Below is a listing. Return the lines from the one that contains "Viewport: 450px width, 974px" to the one that contains "Follow the account with Seguir button", both ends included, verbatim and with no pictures.

----------

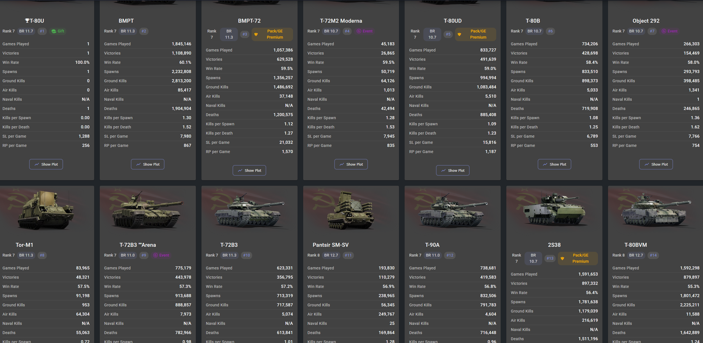Image resolution: width=703 pixels, height=343 pixels.
Task: Click the Event icon on T-72M2 Moderna card
Action: [x=359, y=31]
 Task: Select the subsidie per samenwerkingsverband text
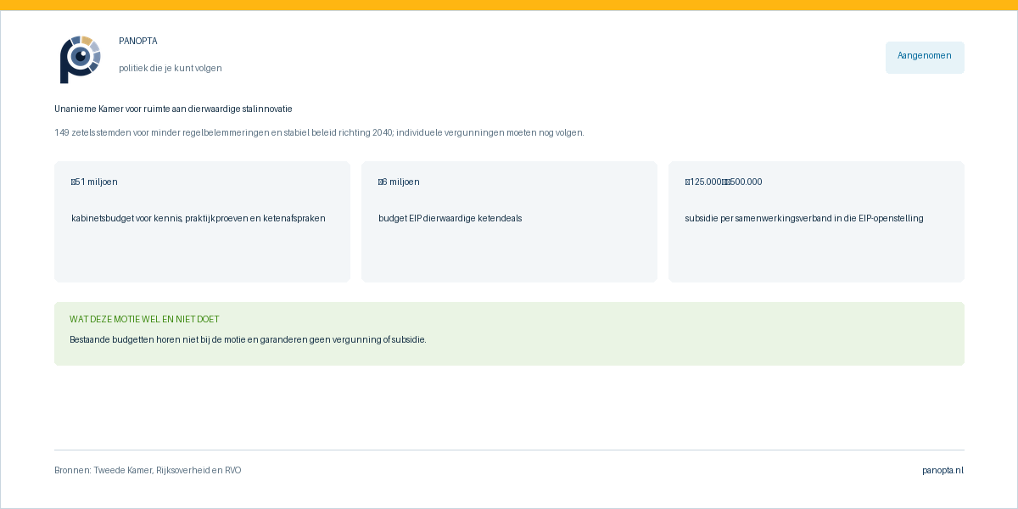point(804,218)
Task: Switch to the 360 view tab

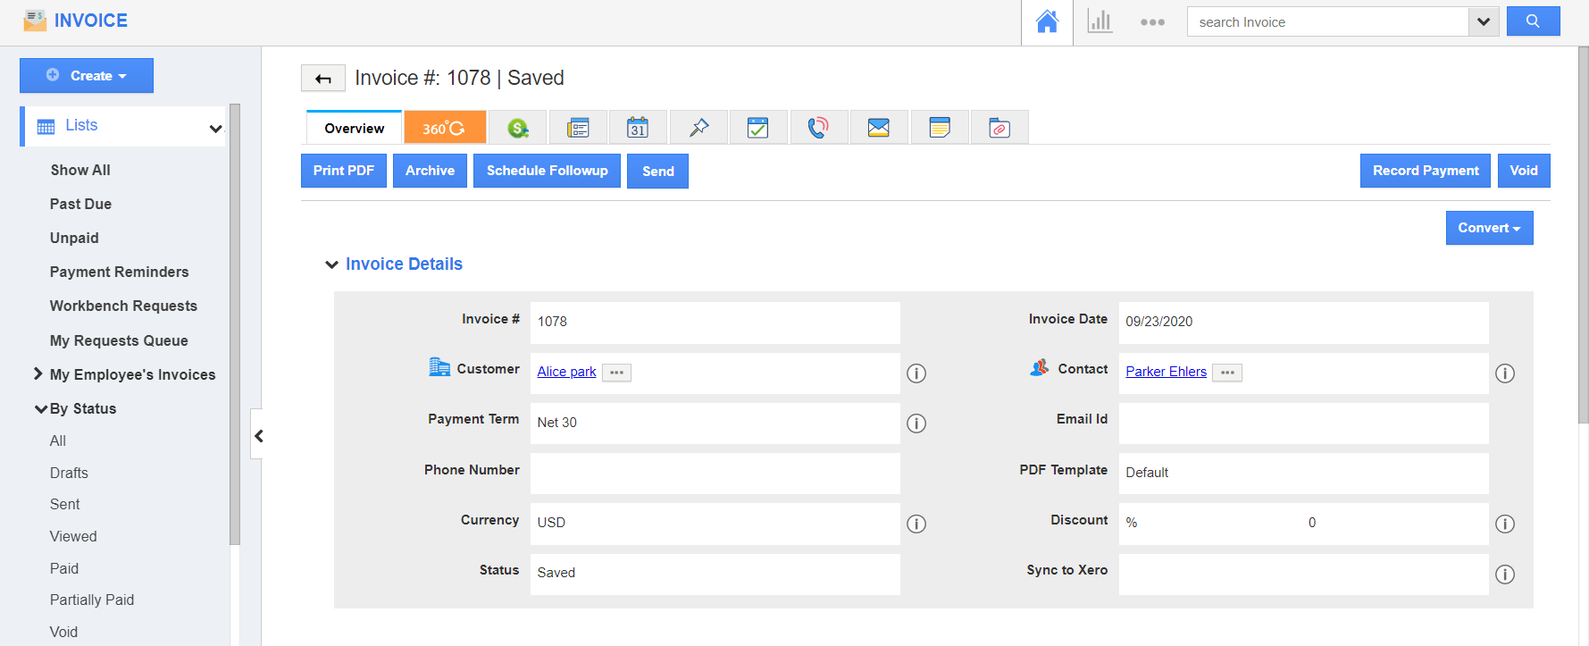Action: (x=444, y=128)
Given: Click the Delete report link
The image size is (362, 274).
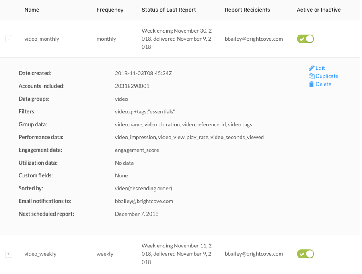Looking at the screenshot, I should tap(323, 84).
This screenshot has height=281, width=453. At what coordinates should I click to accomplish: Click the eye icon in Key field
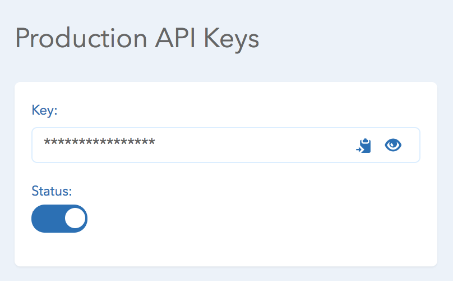(x=393, y=145)
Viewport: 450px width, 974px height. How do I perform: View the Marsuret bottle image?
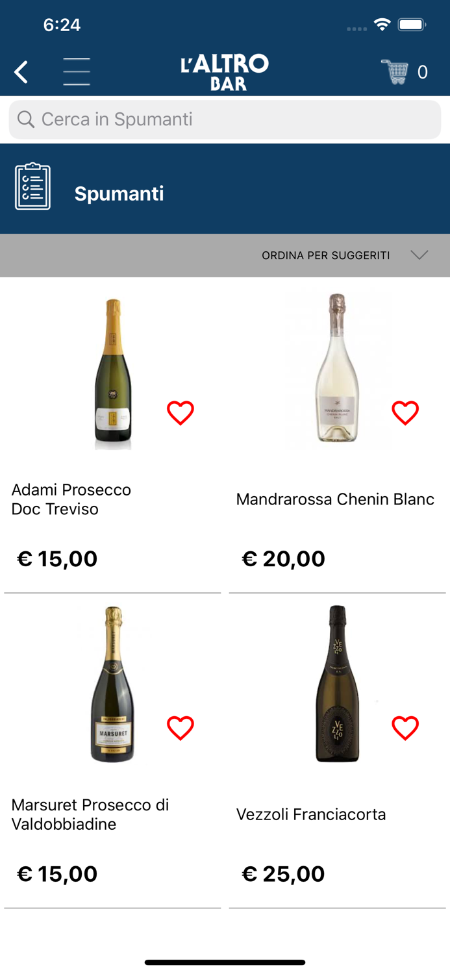coord(113,684)
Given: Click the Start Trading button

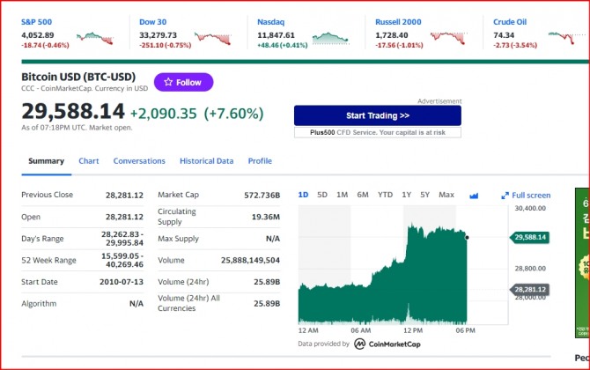Looking at the screenshot, I should [377, 115].
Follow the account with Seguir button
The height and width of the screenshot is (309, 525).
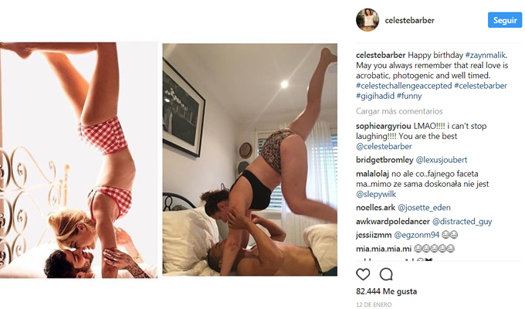tap(505, 20)
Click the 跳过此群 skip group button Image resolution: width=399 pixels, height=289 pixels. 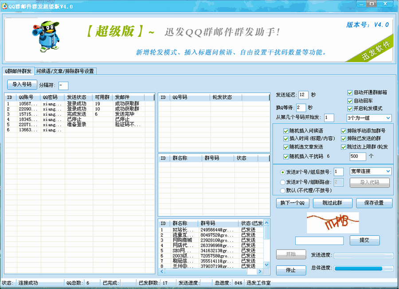click(332, 203)
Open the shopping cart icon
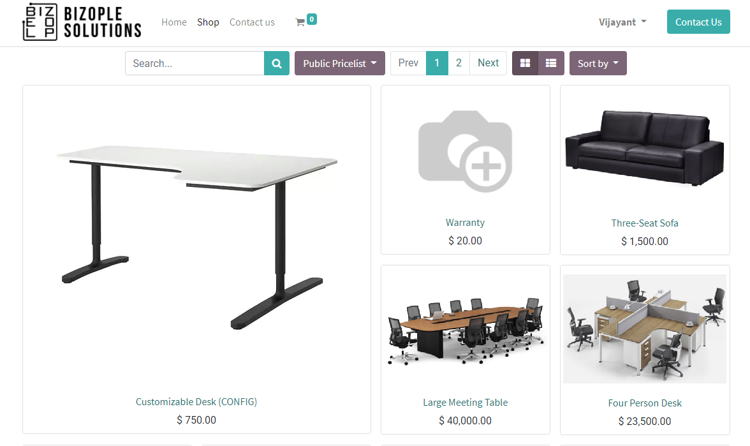Viewport: 750px width, 446px height. click(x=300, y=22)
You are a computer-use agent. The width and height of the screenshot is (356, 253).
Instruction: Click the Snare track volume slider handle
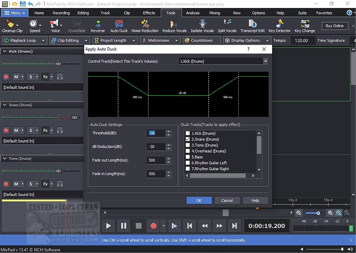(x=74, y=117)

----------

• Task response:
Viewport: 450px width, 974px height. How do I perform: View the Marsuret bottle image?
coord(113,684)
Given: Click the Start Trading button

Looking at the screenshot, I should [377, 115].
Follow the account with Seguir button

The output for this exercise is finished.